> Exercise:
Copy all the data exactly, except the pictures.

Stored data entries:

·····

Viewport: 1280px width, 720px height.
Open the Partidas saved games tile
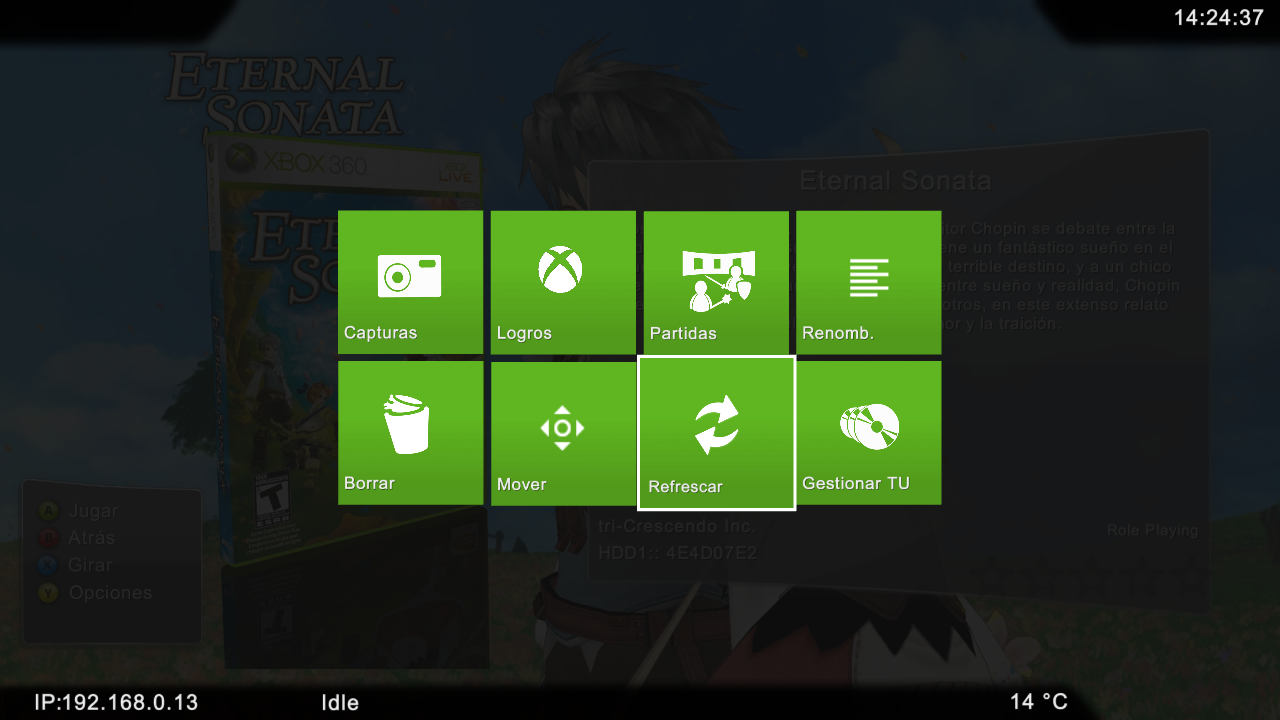(x=716, y=282)
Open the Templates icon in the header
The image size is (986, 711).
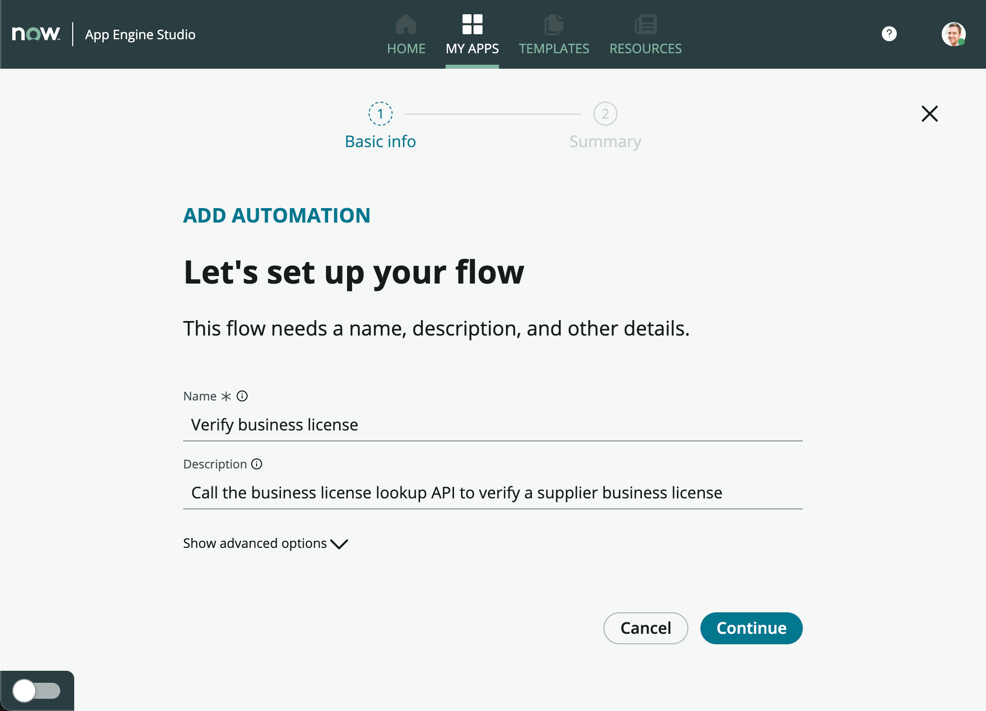(554, 24)
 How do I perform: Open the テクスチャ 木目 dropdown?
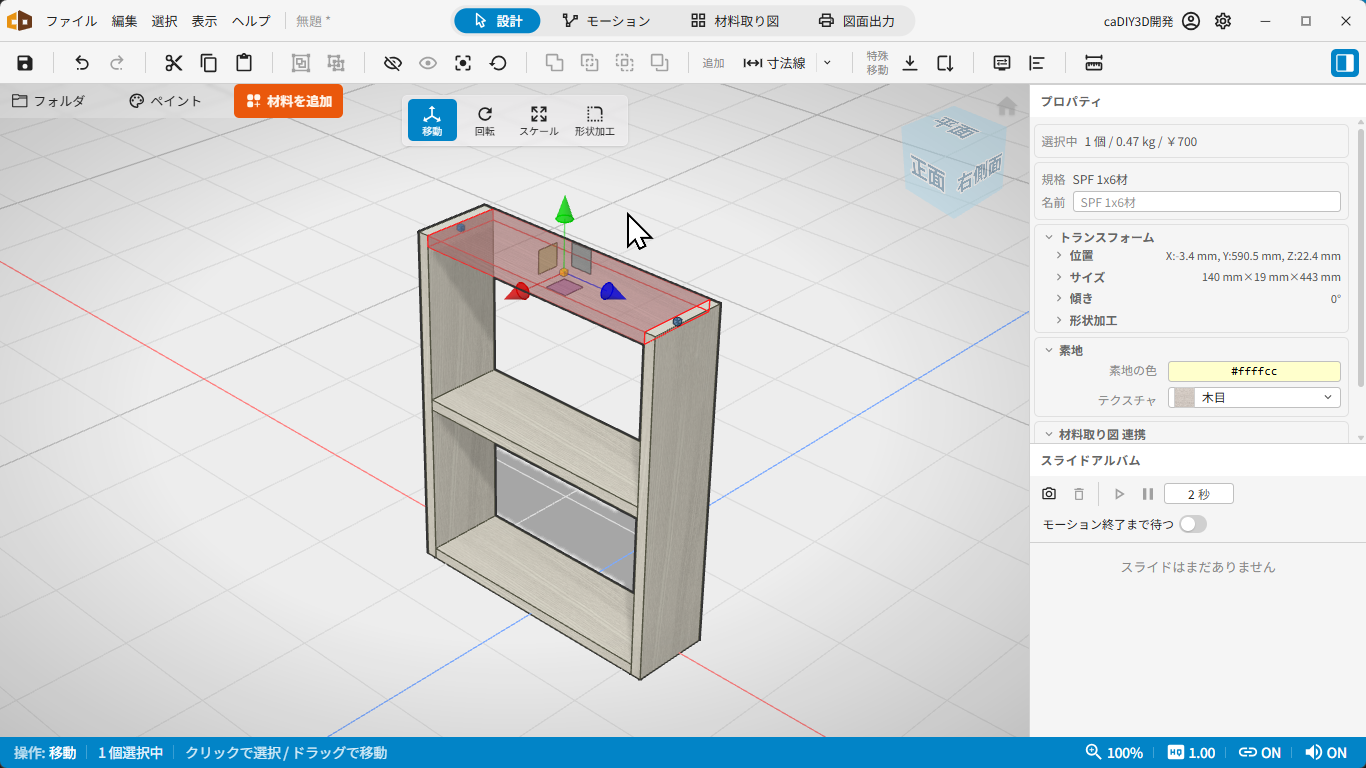click(1254, 398)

·····

> Result for this task:
Viewport: 1280px width, 720px height.
Open the Partidas saved games tile
(x=716, y=282)
Open the Templates icon in the header
The image size is (986, 711).
(554, 24)
 How do I perform: Open the テクスチャ 木目 dropdown?
click(1254, 398)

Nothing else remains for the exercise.